What is The Geometry of Polygonal Roofs?
Mathematical Foundation
Laws & Principles
- Apothem vs Radius: On a rectangular house, the 'Run' is just half the building width. On an octagon, there are two distinct 'runs'. The distance to the corner (Radius) governs the long Hip Rafters. The shorter distance to the center of a flat side (Apothem) governs the Common Rafters.
- The Central Angle Deductions: An 8-sided gazebo slices a 360-degree circle into eight 45-degree wedges. A 6-sided cuts six 60-degree wedges. Understanding this central angle dictates the bevel cut required at the top of the hip rafters where they crash into the center King Post block.
- Hip Plumb Cuts: The plumb cut angle on a hip rafter is shallower than a common rafter because the hip travels a longer horizontal distance to reach the exact same vertical height at the center post.
Step-by-Step Example Walkthrough
" A carpenter is building a 12-foot wide Octagon gazebo (Corner-to-Corner span is 12ft) with a 6/12 roof pitch. "
- 1. Extract Data: Span = 12 ft. Therefore, the Corner Radius (Run for Hips) = 6 ft. Sides = 8. Pitch = 6.
- 2. Central Angle: 360 degrees / 8 sides = 45 degrees.

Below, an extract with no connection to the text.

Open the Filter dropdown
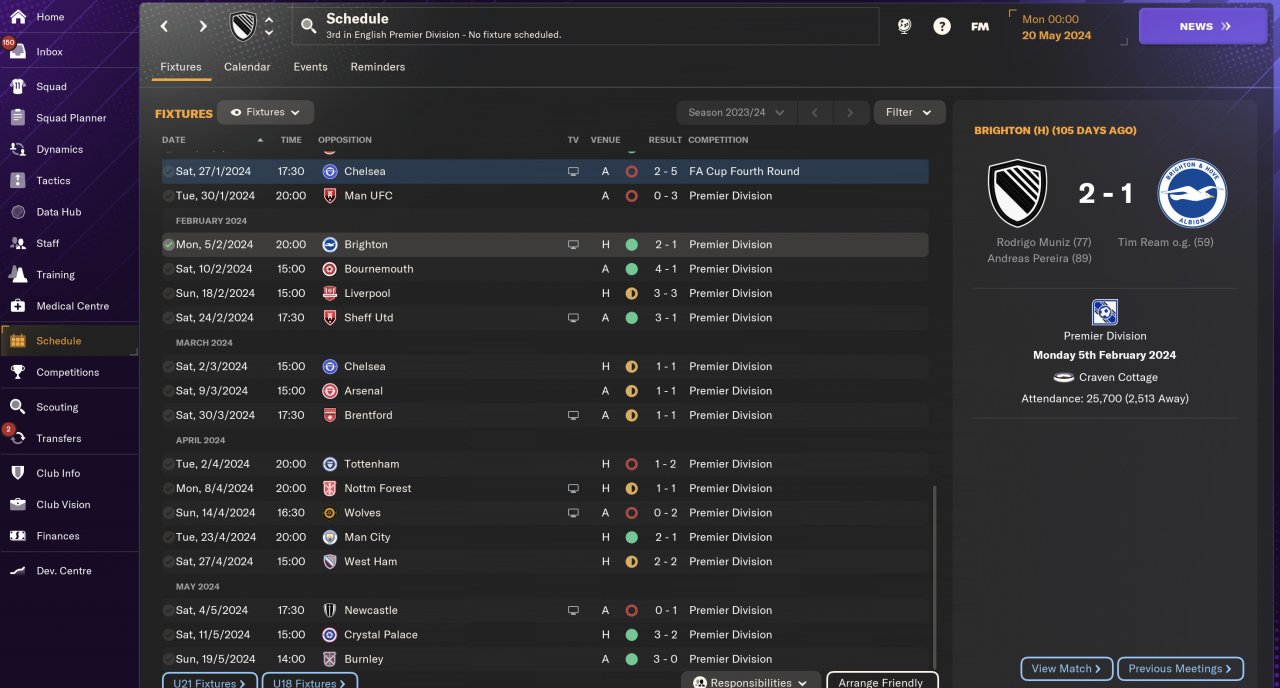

- 3. Common Run (Apothem): 6 * cos(180 / 8) = 6 * cos(22.5) = 5.54 feet.
- 4. Calculate Rise: 5.54 ft (Apothem) * (6/12 pitch) = 2.77 feet total vertical height at the peak.
- 5. Hip Rafter (Cut length): sqrt(6^2 + 2.77^2) = 6.61 feet (Diagonal).
- 6. Common Rafter (Cut length): sqrt(5.54^2 + 2.77^2) = 6.19 feet (Diagonal).